As someone who has been using email for over 30 years, you’d expect that I might learn the pitfalls that expose themselves to email users all the time. Things like the dreaded “Reply All” syndrome, when you attempt to send a cute reply to someone and end up by sharing the cuteness with everyone who was copied on the original message. Invariably this results in the message being delivered to hundreds of people, many of whom are totally underwhelmed by the content of the message and some who might wonder whether I ever spend any time doing anything productive. Such is life.
Last week I committed a cardinal sin by BCC’ing someone on a message that I sent to a confidential distribution list. BCC isn’t a bad thing as such. Like CC, its name evokes memories of carbon paper being slipped between sheets of paper so that a typewriter can create multiple copies of important letters. And used properly, BCC is an excellent way of making sure that the recipient hears about information that they need to know without exposing them as a recipient. But when you make some a BCC recipient, they can reply all themselves and that’s when a world of pain can sometimes be exposed.
Of course, my stupidity in addressing this particular person through BCC was swiftly rewarded when that person sent a note to the other recipients. The facts that the distribution list was discussing confidential information and that they were not a member of the list were blissfully ignored. All that mattered (in their mind) was that my BCC recipient could reach out and communicate their thoughts to the list, whether or not the members of the list wished to be communicated with – but that’s another matter.
You can imagine my horror when I received a copy of the note sent to the list from my BCC recipient. I was exposed as someone who had committed a bad thing by exposing the existence of the list.

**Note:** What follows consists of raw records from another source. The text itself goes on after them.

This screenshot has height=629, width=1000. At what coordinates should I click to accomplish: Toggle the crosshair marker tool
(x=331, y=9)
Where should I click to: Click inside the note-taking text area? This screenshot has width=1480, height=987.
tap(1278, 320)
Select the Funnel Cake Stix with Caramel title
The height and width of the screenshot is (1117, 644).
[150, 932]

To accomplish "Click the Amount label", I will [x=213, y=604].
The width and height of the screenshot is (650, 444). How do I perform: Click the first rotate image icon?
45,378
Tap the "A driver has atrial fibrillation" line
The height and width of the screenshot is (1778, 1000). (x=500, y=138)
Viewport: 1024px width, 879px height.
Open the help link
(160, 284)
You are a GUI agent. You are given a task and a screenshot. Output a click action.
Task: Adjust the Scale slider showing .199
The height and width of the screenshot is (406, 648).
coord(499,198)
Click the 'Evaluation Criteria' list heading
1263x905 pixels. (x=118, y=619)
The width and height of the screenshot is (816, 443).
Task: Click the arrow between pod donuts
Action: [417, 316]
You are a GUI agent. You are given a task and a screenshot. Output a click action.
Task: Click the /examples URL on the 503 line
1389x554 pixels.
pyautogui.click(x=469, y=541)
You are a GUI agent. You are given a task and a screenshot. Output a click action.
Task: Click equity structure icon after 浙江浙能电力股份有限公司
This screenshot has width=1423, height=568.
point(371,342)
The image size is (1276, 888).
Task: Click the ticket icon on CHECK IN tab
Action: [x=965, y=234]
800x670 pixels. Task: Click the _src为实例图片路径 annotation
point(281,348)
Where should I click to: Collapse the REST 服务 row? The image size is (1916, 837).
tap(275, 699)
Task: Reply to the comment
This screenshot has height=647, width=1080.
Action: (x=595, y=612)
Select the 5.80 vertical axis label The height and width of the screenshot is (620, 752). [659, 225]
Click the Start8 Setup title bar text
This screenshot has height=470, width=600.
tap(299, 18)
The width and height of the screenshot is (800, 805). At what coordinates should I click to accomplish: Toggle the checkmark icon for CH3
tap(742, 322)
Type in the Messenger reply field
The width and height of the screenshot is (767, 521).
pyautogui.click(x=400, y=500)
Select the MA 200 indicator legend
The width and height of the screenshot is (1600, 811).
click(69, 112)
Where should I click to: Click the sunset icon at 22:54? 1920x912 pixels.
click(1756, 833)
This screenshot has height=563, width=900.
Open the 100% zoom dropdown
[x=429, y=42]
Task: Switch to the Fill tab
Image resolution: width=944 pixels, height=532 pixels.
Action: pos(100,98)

Fortunately, the original note didn’t contain anything confidential such as new product information, availability dates, problems with code, or anything like that (and if I had revealed such information, I would have expected some consequences from the owners of the list such as being expelled from the list). But that doesn’t matter. What does is that I screwed up and did so very publicly. And although I was incandescent with passing rage because of the rank stupidity of my BCC recipient the blame remained solely mine.
I’ve learned a lesson from this experience. I’ll think more carefully before I use BCC in the future. And I will think about whom I share information with and the guidance that I give to people when I do share information. The thought strikes me that some of my correspondents might well benefit from a label in 32 point bold and underline text saying “Confidential – DO NOT FORWARD OR ATTEMPT TO COMMUNICATE WITH THE PEOPLE WHO RECEIVED THE ORIGINAL MEMO”.
But then again, even products such as Active Directory Rights Management Services working in conjunction with Exchange 2010 and Outlook 2010 couldn’t give me the kind of protection that’s required from stupidity on the part of a recipient who isn’t part of the same infrastructure. It therefore falls back to the human being to protect themselves against the actions of others. Hasn’t it always been that way?